After the meeting of the Council, one of the parents, Salome Gabelashvili, told the media that parents, together with the Health Ministry, would be involved in this process.
While commenting on the request for the Government to approve and finance the import and distribution of the Voxzogo (vosoritide) drug, approved in 2021 by the European Medicines Agency and the United States Food and Drug Administration for the illness, Tamar Gabunia, the Georgian Deputy Health Minister, said the Ministry continued to communicate with the company producing the medicine.

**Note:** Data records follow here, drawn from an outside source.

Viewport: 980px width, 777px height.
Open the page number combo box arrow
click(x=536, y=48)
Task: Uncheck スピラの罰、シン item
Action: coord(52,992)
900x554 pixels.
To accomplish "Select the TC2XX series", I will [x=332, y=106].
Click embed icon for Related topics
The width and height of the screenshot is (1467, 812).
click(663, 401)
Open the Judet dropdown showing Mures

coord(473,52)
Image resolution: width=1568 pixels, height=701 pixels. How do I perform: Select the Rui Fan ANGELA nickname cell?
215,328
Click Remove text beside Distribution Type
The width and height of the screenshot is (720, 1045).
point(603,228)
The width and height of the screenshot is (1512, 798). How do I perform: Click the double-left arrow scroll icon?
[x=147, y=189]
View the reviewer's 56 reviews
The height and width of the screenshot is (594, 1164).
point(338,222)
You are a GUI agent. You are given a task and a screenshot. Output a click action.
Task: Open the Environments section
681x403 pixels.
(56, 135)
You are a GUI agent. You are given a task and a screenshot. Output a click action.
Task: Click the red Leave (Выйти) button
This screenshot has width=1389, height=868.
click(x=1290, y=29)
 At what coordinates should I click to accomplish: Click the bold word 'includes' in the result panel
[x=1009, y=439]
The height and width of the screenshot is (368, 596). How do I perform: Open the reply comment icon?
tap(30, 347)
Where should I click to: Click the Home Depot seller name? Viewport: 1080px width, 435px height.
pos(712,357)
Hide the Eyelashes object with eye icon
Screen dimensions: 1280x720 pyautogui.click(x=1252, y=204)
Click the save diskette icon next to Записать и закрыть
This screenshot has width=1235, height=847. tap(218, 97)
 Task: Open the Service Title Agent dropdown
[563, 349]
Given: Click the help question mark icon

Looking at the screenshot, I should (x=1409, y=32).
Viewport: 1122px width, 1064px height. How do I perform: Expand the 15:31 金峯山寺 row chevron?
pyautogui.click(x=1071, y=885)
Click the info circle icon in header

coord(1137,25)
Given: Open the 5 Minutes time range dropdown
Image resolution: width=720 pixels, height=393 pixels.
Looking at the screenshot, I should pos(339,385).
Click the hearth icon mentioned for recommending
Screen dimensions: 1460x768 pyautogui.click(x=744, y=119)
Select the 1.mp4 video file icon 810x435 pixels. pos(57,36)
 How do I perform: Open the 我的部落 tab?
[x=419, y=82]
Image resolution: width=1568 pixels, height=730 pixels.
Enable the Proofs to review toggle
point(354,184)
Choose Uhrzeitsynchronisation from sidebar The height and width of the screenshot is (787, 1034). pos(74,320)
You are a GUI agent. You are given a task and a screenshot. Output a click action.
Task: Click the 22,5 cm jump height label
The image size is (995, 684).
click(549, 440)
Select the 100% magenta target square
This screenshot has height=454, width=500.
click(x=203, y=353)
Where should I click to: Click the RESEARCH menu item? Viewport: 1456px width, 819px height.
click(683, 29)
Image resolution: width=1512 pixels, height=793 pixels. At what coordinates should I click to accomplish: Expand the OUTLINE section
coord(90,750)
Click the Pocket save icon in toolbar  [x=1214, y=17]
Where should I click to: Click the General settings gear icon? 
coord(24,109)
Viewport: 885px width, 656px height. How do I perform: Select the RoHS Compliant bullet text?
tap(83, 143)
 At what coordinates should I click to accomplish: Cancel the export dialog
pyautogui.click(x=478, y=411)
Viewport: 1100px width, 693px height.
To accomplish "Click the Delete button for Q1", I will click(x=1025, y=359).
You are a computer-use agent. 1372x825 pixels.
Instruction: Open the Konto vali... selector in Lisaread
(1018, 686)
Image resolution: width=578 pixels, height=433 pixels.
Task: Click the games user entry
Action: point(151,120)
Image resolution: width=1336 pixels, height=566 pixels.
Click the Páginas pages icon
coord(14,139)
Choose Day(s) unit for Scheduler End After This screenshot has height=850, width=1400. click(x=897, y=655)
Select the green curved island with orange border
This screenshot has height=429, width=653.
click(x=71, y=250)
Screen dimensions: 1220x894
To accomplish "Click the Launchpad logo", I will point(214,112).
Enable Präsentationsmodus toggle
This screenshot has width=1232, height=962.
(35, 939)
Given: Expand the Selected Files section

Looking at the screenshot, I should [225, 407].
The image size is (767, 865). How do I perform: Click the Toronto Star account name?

Gabunia stressed the group of experts, considering the best interests of the children, would deliver the protocol and guidelines, which would be ready by the end of May. The importance of the Council’s recommendations and appropriate management system for the safe introduction of the drug was emphasised at the meeting, the Health Ministry said.
The meeting of the Council was attended by the parents of children with achondroplasia syndrome, Silviu Domente, the World Health Organisation representative and Head of WHO Country Office Georgia, as well as the representatives of the United Nations Children's Fund, the Public Defender and the Ministry of Finance and the members of the working group of protocol development.